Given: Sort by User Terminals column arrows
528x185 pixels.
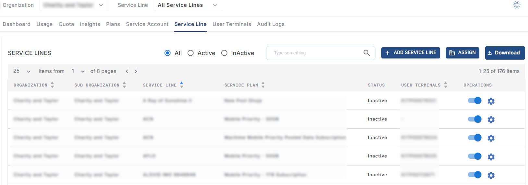Looking at the screenshot, I should (446, 85).
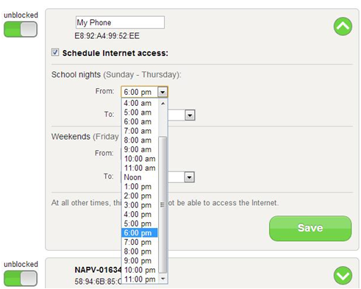Select 7:00 pm from list
This screenshot has height=289, width=361.
(x=140, y=242)
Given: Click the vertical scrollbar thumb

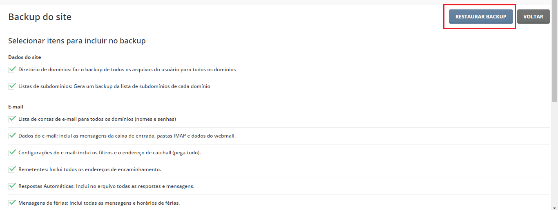Looking at the screenshot, I should click(x=554, y=53).
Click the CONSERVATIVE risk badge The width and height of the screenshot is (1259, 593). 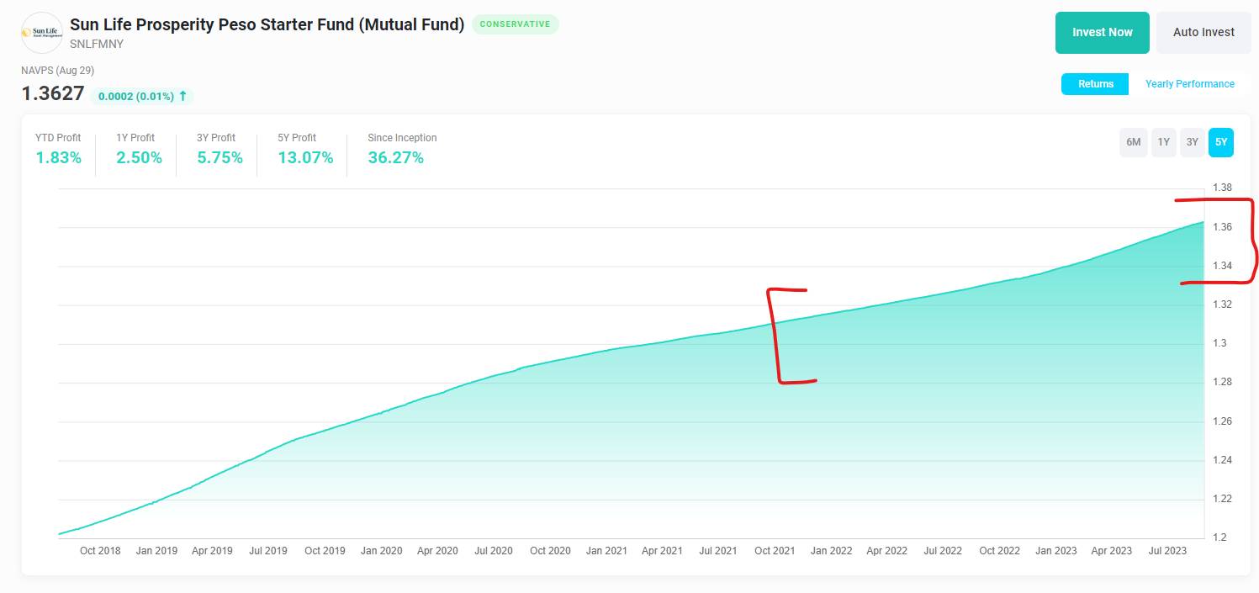pyautogui.click(x=516, y=24)
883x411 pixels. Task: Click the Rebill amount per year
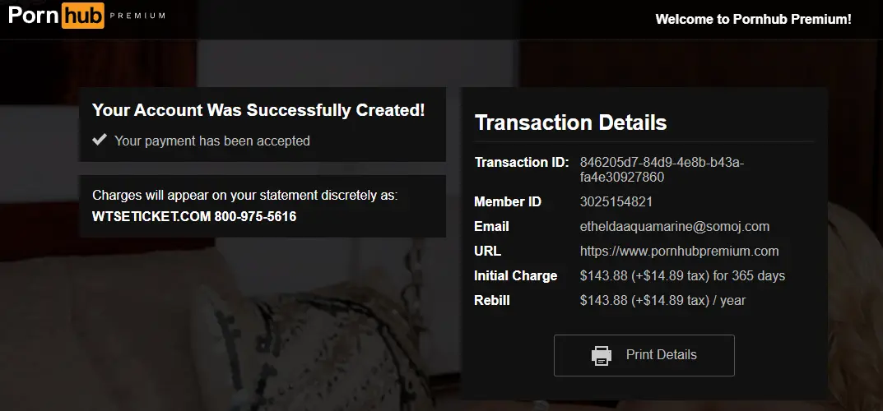click(662, 301)
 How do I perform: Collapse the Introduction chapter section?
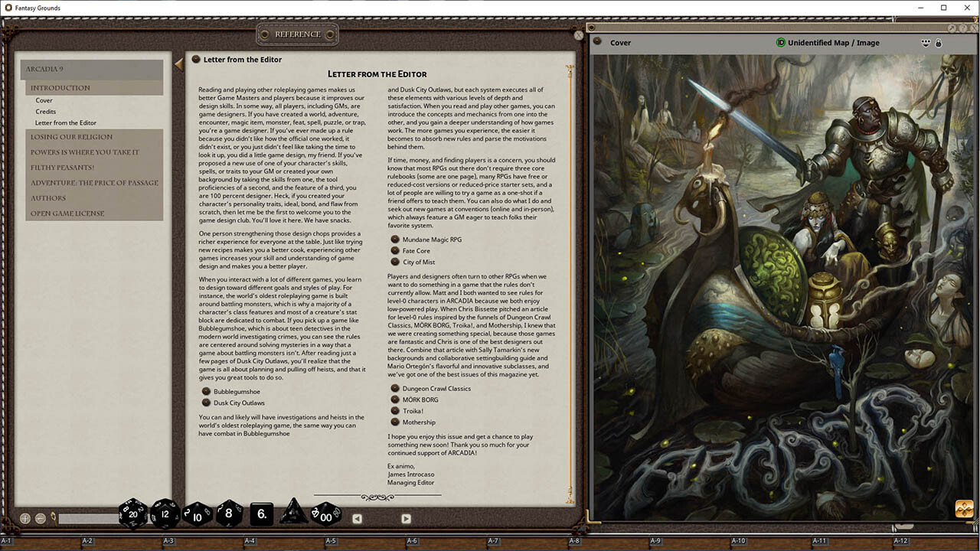tap(60, 88)
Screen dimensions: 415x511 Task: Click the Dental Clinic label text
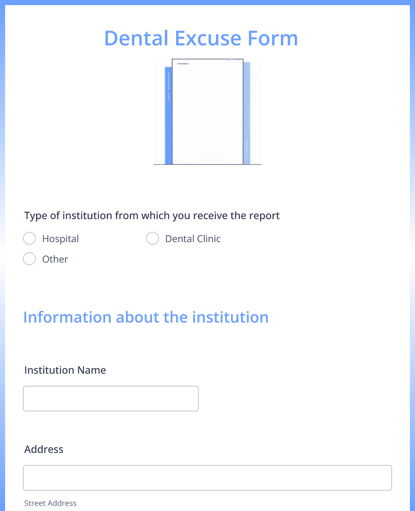193,239
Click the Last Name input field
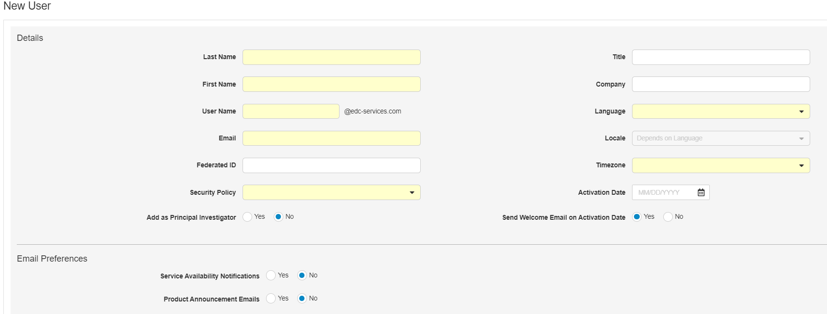 (331, 57)
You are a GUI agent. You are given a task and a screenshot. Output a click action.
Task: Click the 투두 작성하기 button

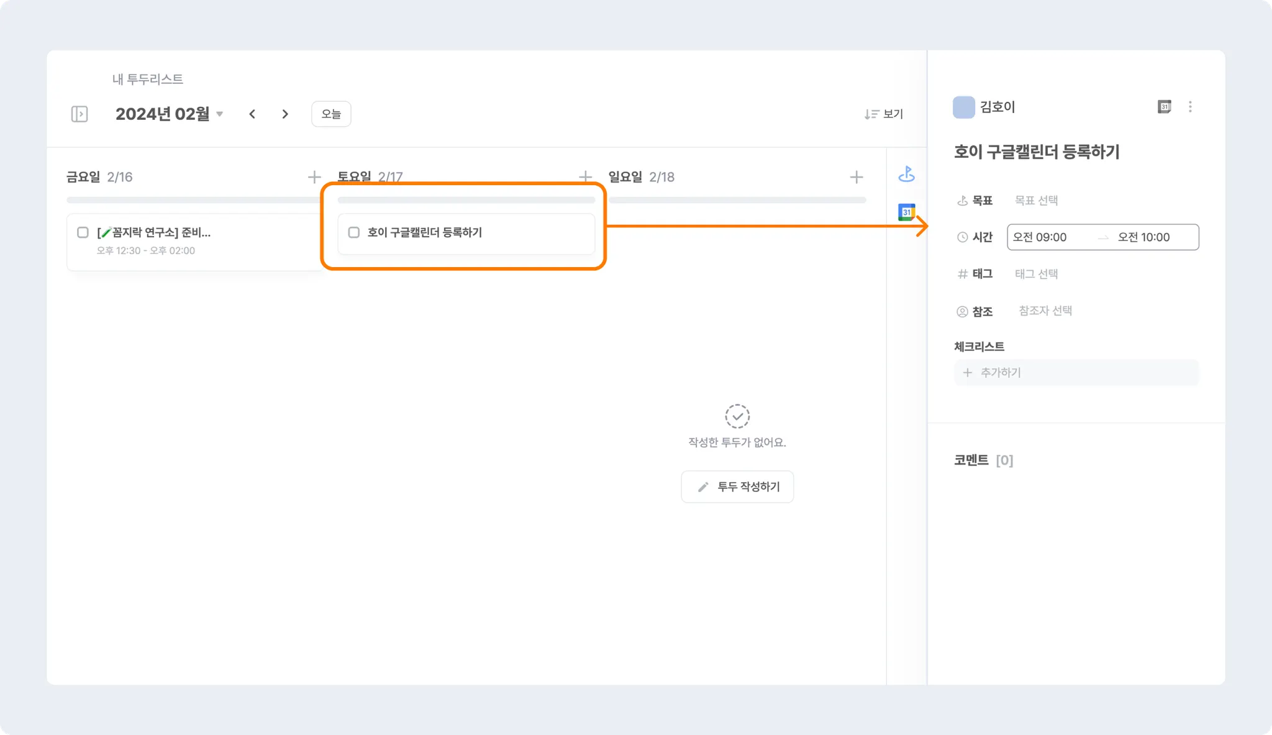[x=737, y=486]
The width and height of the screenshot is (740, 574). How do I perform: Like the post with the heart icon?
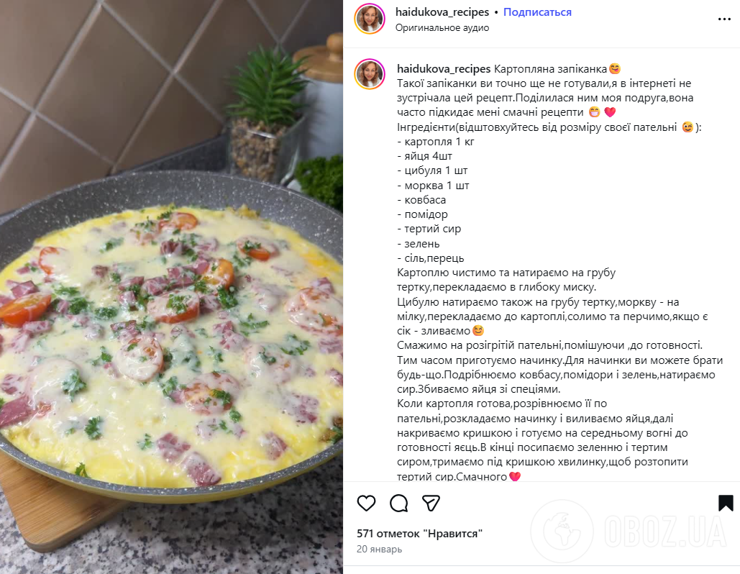click(x=366, y=504)
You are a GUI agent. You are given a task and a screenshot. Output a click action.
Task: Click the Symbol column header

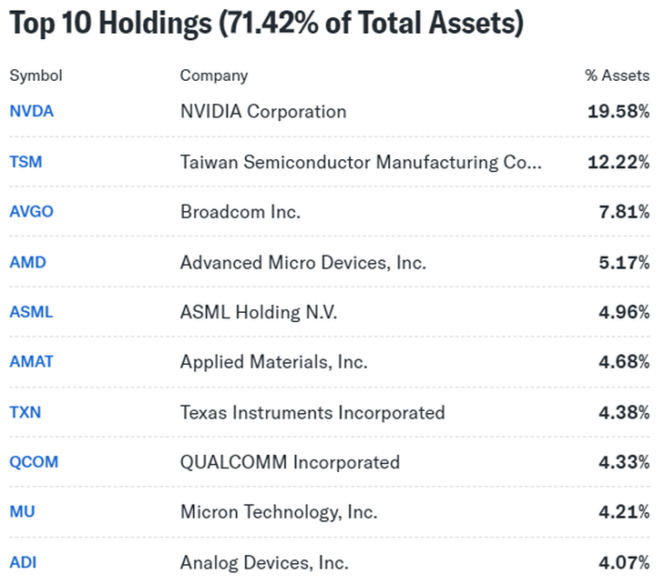click(36, 76)
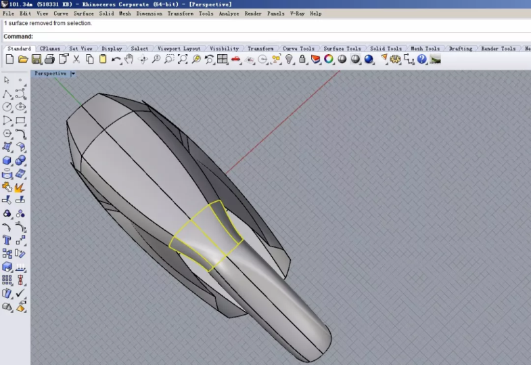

• • •

* _Task instructions_
Pictures excluded, copy exactly the lines running from the one with "Click the Last Name input field" through the last line of the material.

* _Output for this task_
Click the Last Name input field
 (331, 57)
You are a GUI agent. You are given a task and a screenshot. Output a click action.
Task: Click the 투두 작성하기 button

[x=737, y=486]
The width and height of the screenshot is (740, 574). How do I perform: Like the post with the heart icon?
click(x=366, y=504)
You are a GUI agent. You are given a task and a screenshot. Output a click action.
Task: Click the Symbol column header

click(36, 76)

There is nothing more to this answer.